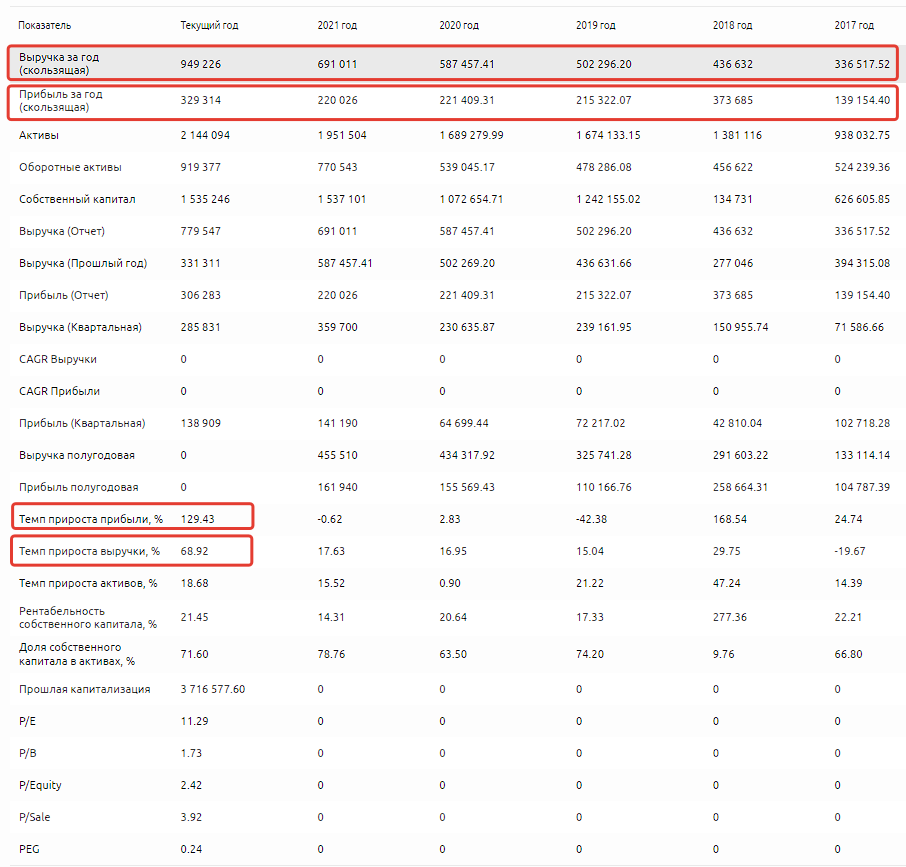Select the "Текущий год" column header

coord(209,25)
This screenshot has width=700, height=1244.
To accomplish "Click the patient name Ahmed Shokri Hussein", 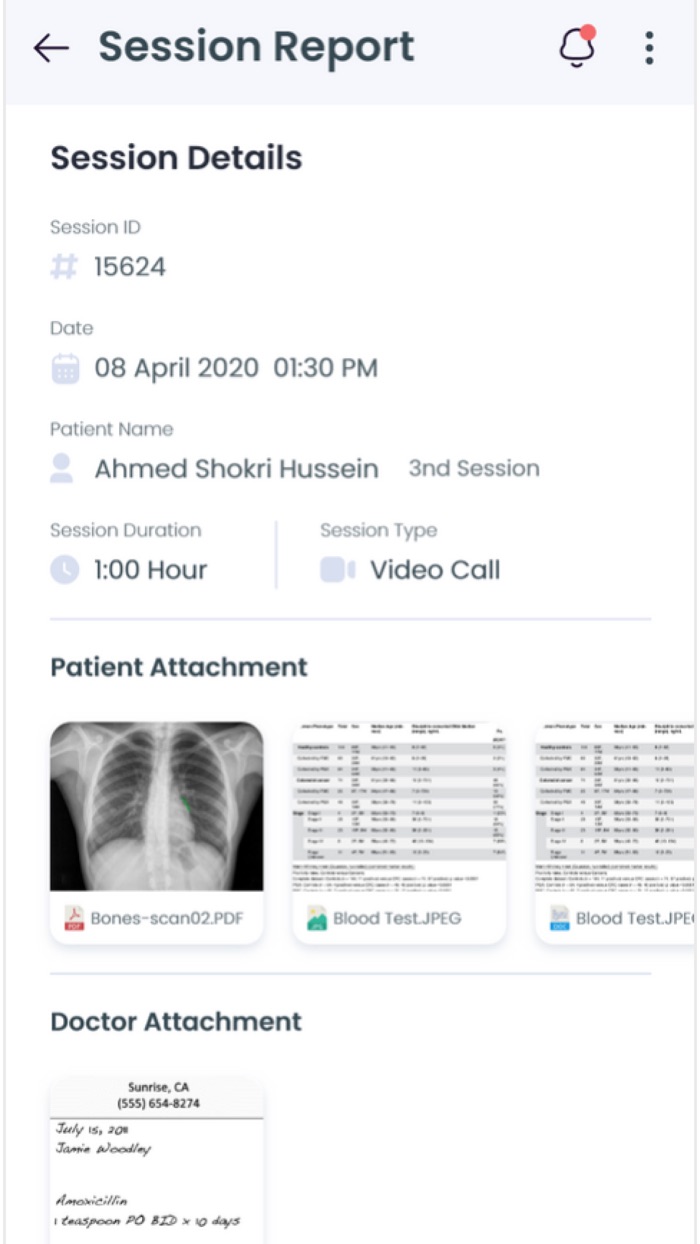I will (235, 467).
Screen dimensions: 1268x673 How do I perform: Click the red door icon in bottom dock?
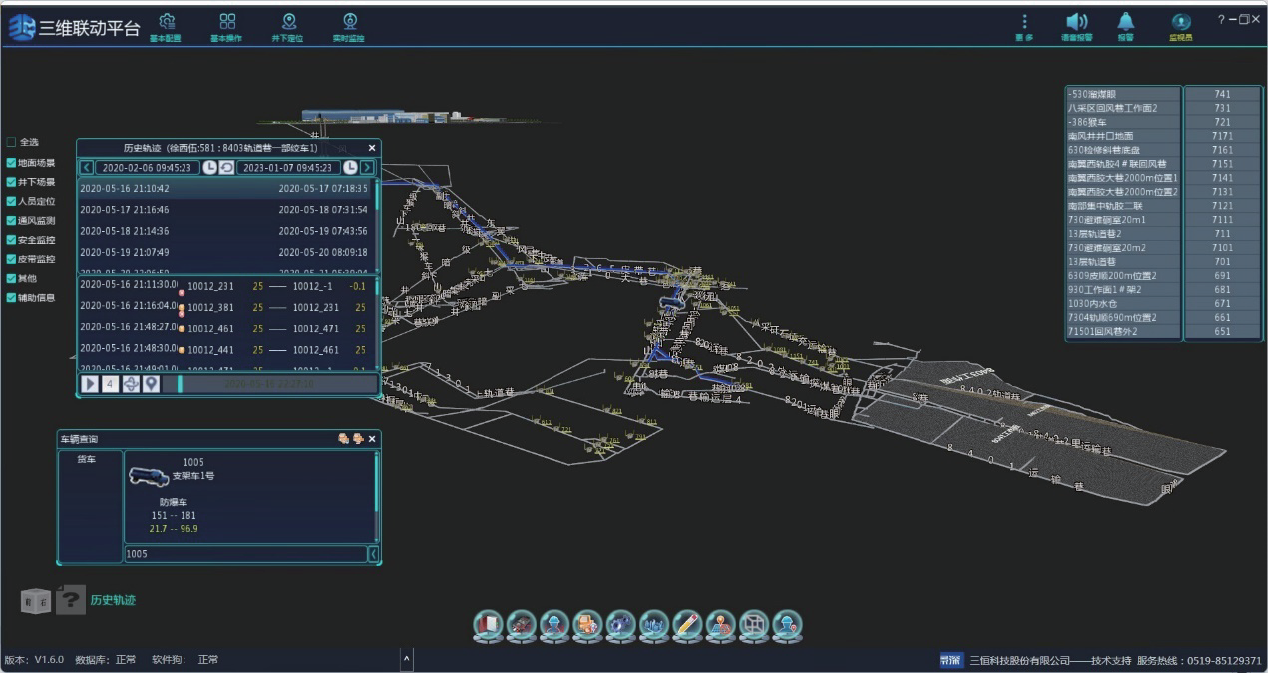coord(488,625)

════════

Starting at the line that contains "Screen dimensions: 1268x673", write out exactly each line through the last one in the listing above, leaving out the pictures and adding nothing else.

▶ [TASK ANSWER]:
Screen dimensions: 1268x673 How do I perform: Click the red door icon in bottom dock?
coord(488,625)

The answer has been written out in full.